What needs to be done: Copy word for word the part of the cooking essay below that runs from "If this magical" up to and including "of my life.".

Given text:
By: Sanbula Zaidi
In Salman Rushdie’s family saga Midnight’s Children, he utilizes a recurring motif of various characters cooking their emotions into their food. Curries brimming with regret. Vegetable kormas overflowing with longing. Desserts thick with unspoken anger.
If this magical realist element was applied to my life, I have spent my entire existence consuming expectation.
Every visit to Pakistan, after the question of what I wanted to be (I had wanted to be an aquamarine crayon as a child, so I parroted “a doctor” just as my mother had taught me), the matter would inevitably
turn to “So, what have you learned to cook?”
“Nothing,” was always my answer, secretly thrilled to see the worried looks on my extended family’s faces.
“Well… that’s okay for now. You’re young. But what are you going to cook for your husband?” my uncle asked with concern. This seemed like an inappropriate question to ask a ten-year-old who was still flirting with boys by pretending to hate them.
“If my husband expected me to cook for him, then I would just feed him poison,” I spat out defiantly, as my mother gasped in dismay, the recurring soundtrack of my life.
My uncle burst into raucous peals of laughter and told my mother, “You’d better watch this one. She’s feisty.” He was less amused a week later when he asked me to
make him tea and I insolently dumped heaping teaspoons of salt into it. My mother would often encourage me by telling me what a hapless cook she had been. She had lived a rather genteel life, flanked by servants who, like the impoverished versions of Disney woodland creatures, scurried around sweeping and sifting and stirring. Once she was married, she quickly realized that she had never set a foot in the kitchen except to give out an order. She learned to cook from scratch through years of trial and error and it was assumed that I would follow suit.

Given entries:
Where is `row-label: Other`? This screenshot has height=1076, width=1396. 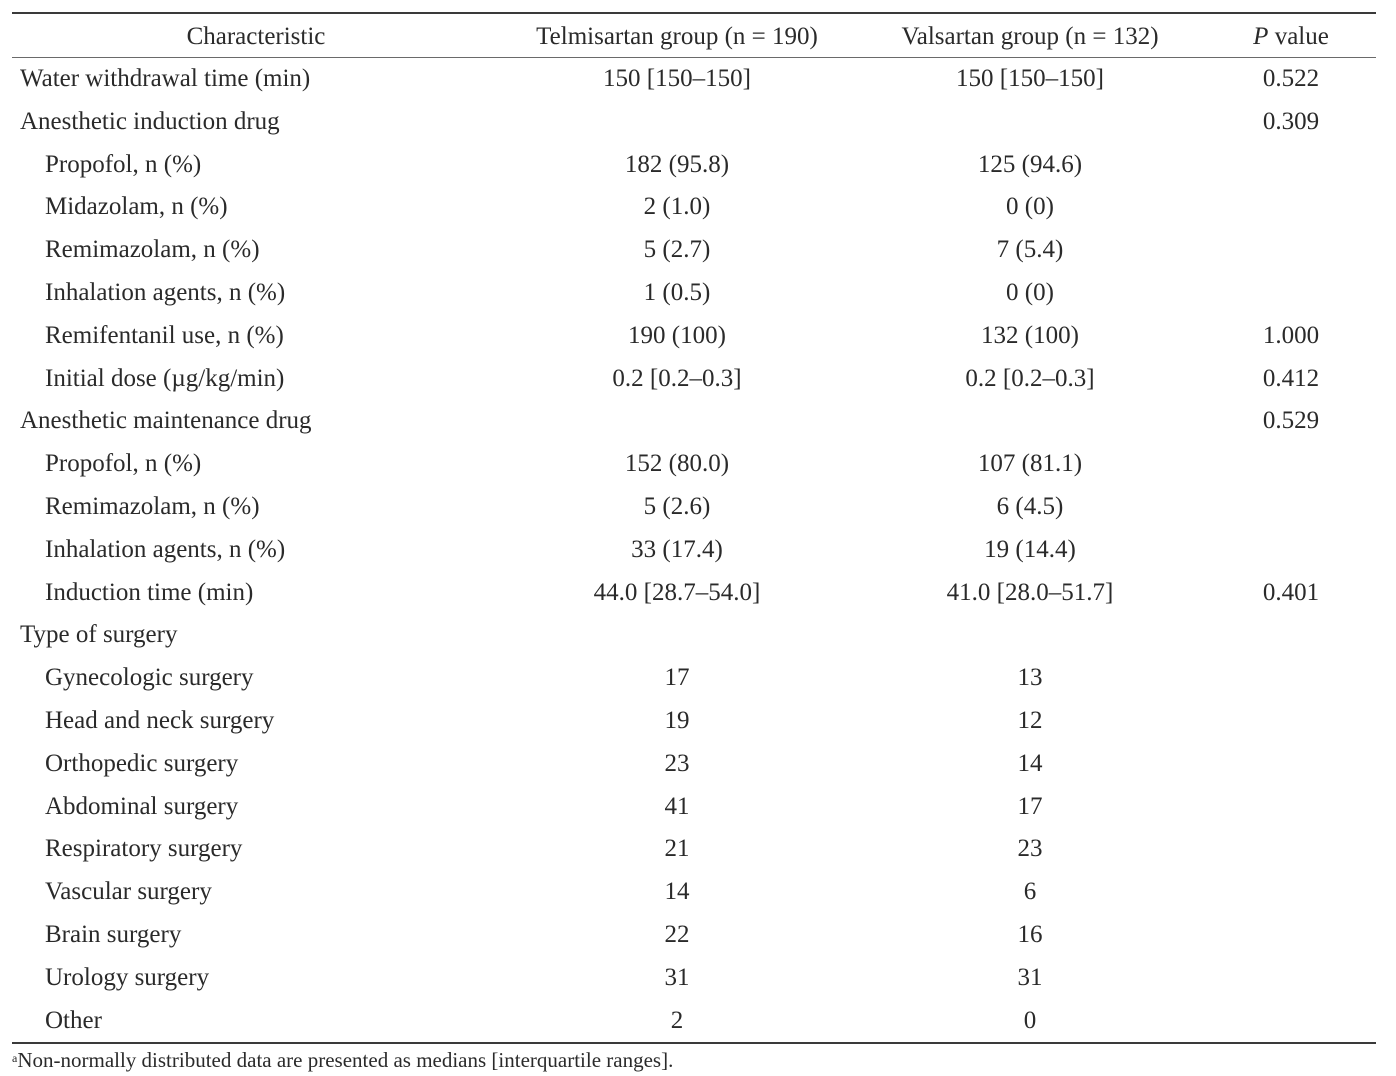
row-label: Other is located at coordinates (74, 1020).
==
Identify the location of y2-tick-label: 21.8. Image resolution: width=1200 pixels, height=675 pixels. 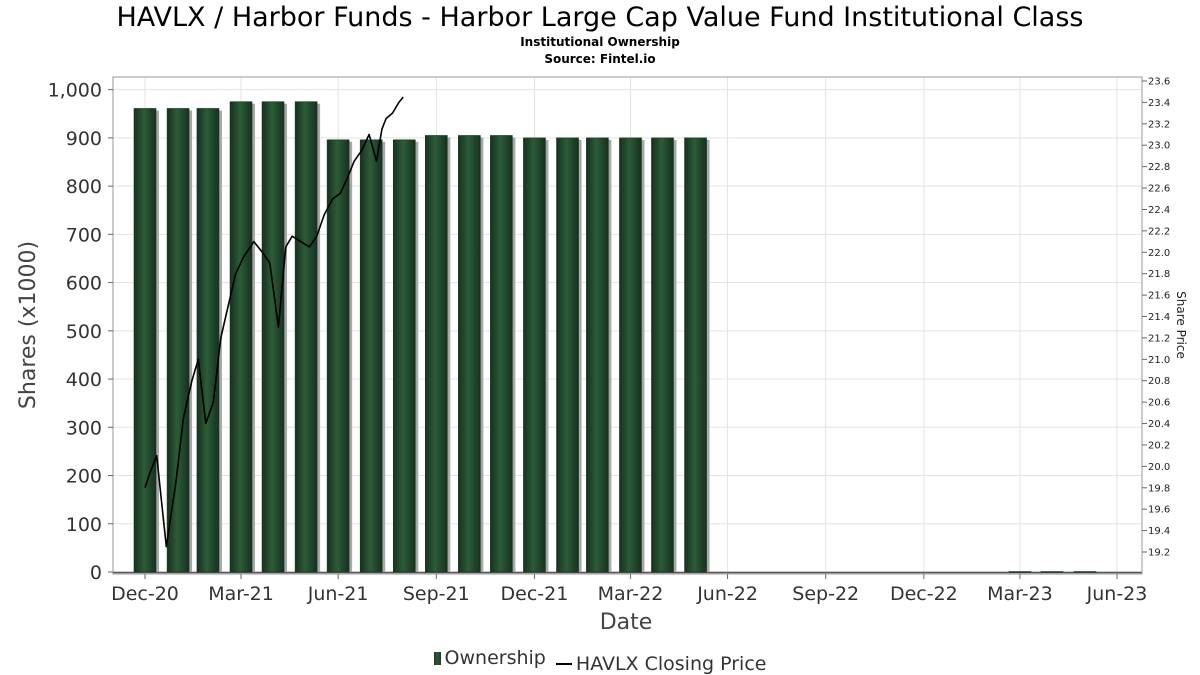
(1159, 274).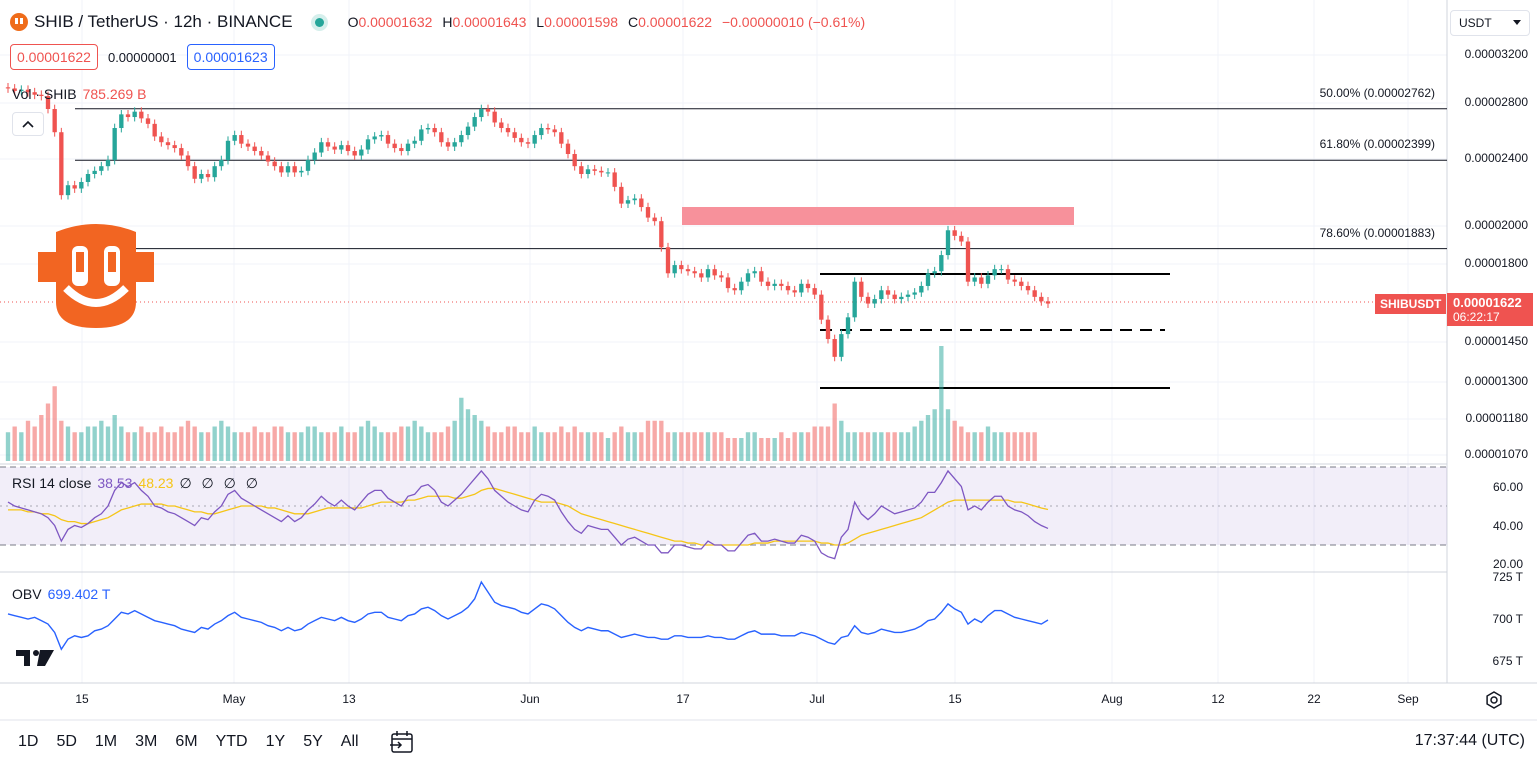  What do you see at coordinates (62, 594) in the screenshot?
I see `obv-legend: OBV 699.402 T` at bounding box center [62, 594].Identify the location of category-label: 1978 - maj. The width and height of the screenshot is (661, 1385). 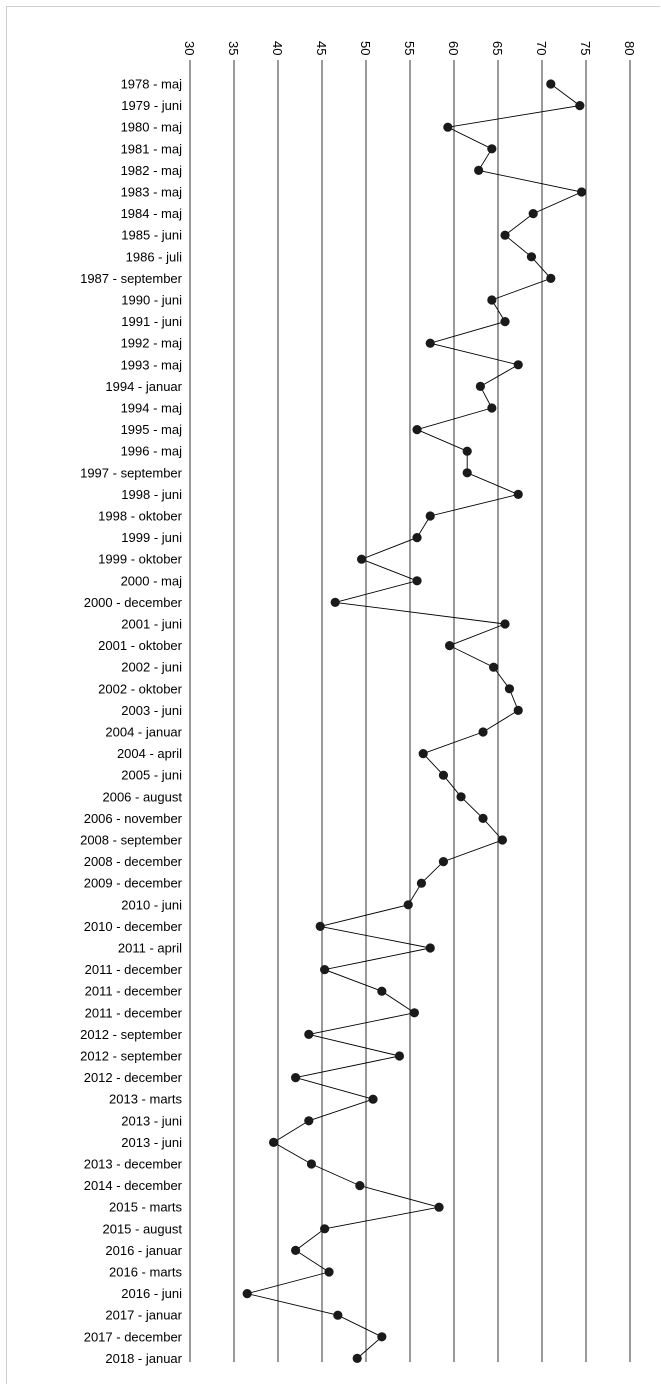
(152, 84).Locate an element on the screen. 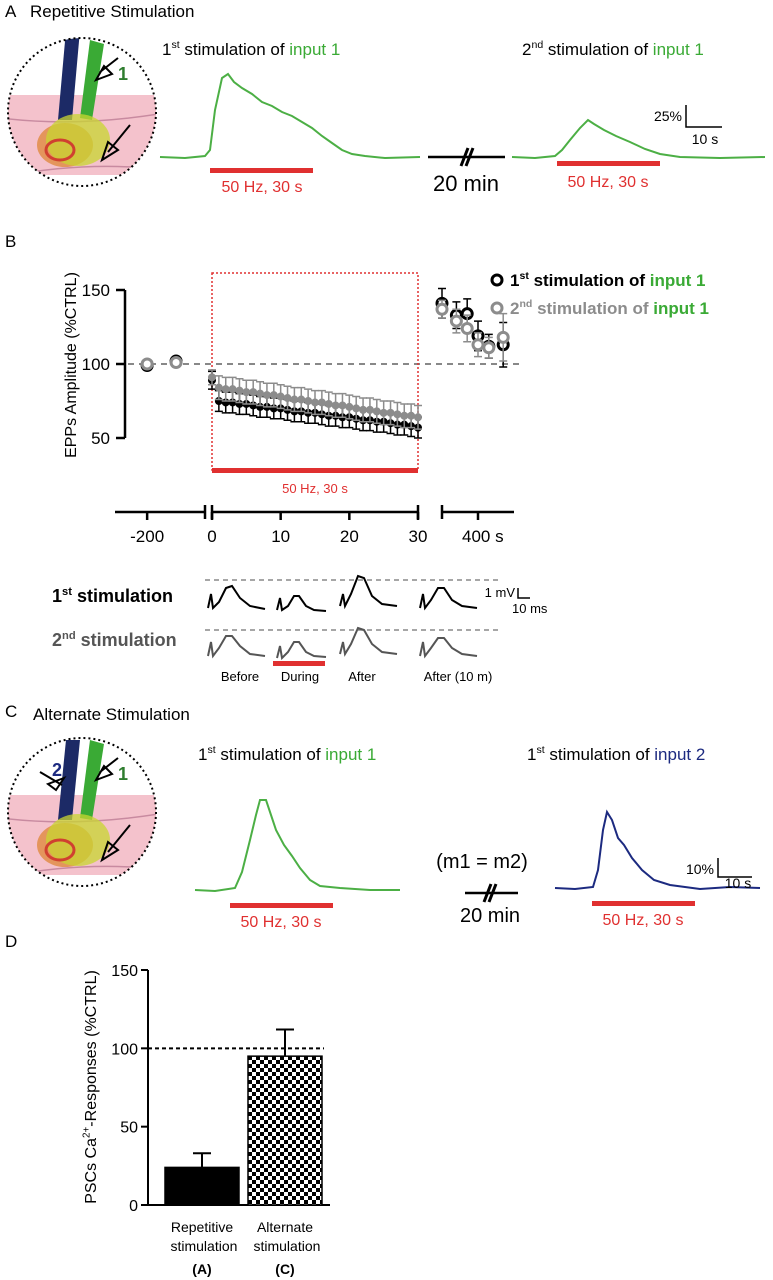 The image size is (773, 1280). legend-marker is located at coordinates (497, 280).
* * *
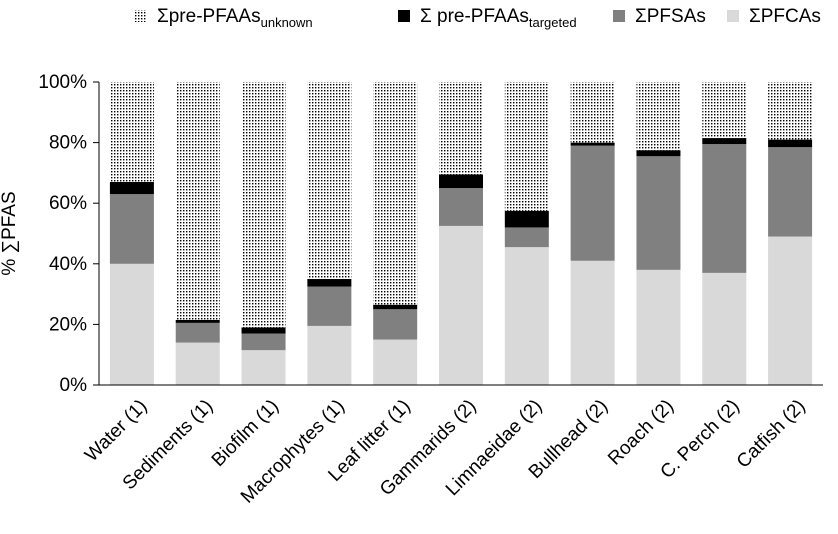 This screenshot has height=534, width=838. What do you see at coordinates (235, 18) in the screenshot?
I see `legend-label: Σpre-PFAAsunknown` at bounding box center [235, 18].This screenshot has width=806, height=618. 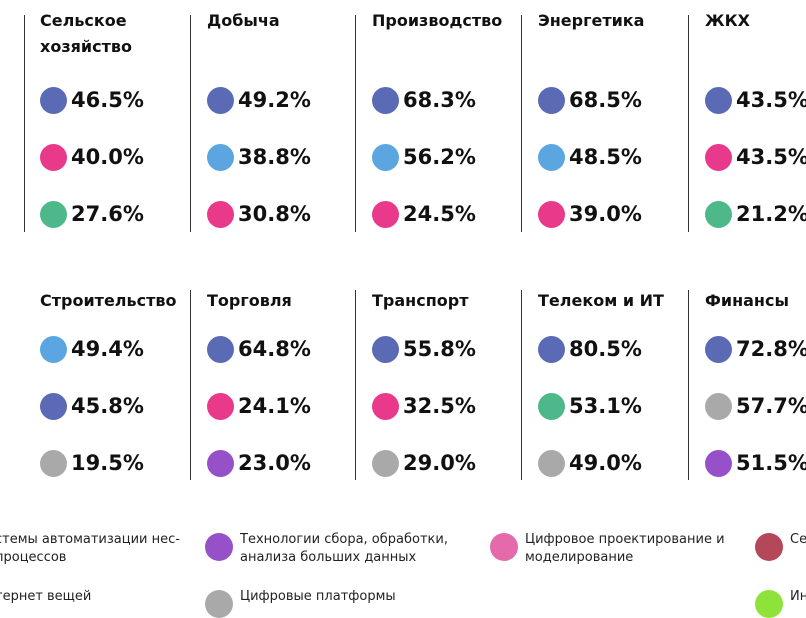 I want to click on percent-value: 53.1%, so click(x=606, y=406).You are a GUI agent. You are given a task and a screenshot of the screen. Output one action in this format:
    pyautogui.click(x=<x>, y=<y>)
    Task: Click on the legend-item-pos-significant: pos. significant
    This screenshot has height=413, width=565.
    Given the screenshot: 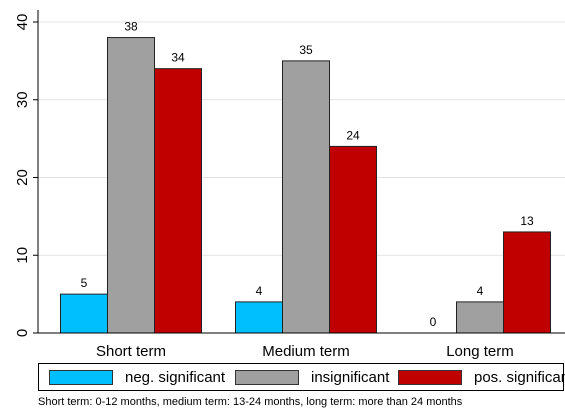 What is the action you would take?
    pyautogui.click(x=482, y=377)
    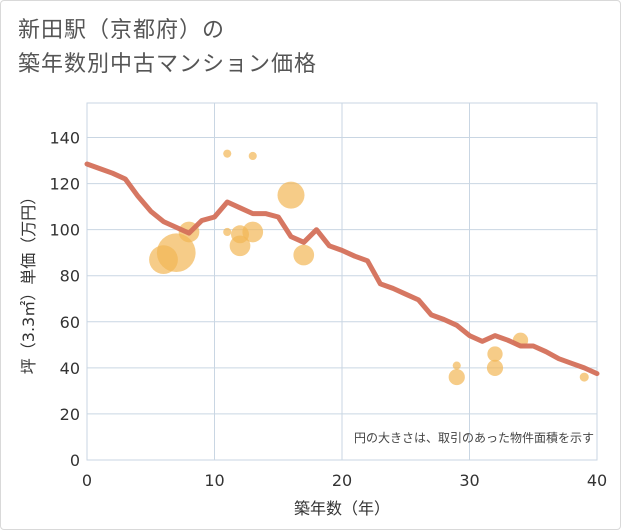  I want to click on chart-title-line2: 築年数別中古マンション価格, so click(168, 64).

Exercise response:
If this magical realist element was applied to my life, I have spent my entire existence consuming expectation.
Every visit to Pakistan, after the question of what I wanted to be (I had wanted to be an aquamarine crayon as a child, so I parroted “a doctor” just as my mother had taught me), the matter would inevitably
turn to “So, what have you learned to cook?”
“Nothing,” was always my answer, secretly thrilled to see the worried looks on my extended family’s faces.
“Well… that’s okay for now. You’re young. But what are you going to cook for your husband?” my uncle asked with concern. This seemed like an inappropriate question to ask a ten-year-old who was still flirting with boys by pretending to hate them.
“If my husband expected me to cook for him, then I would just feed him poison,” I spat out defiantly, as my mother gasped in dismay, the recurring soundtrack of my life.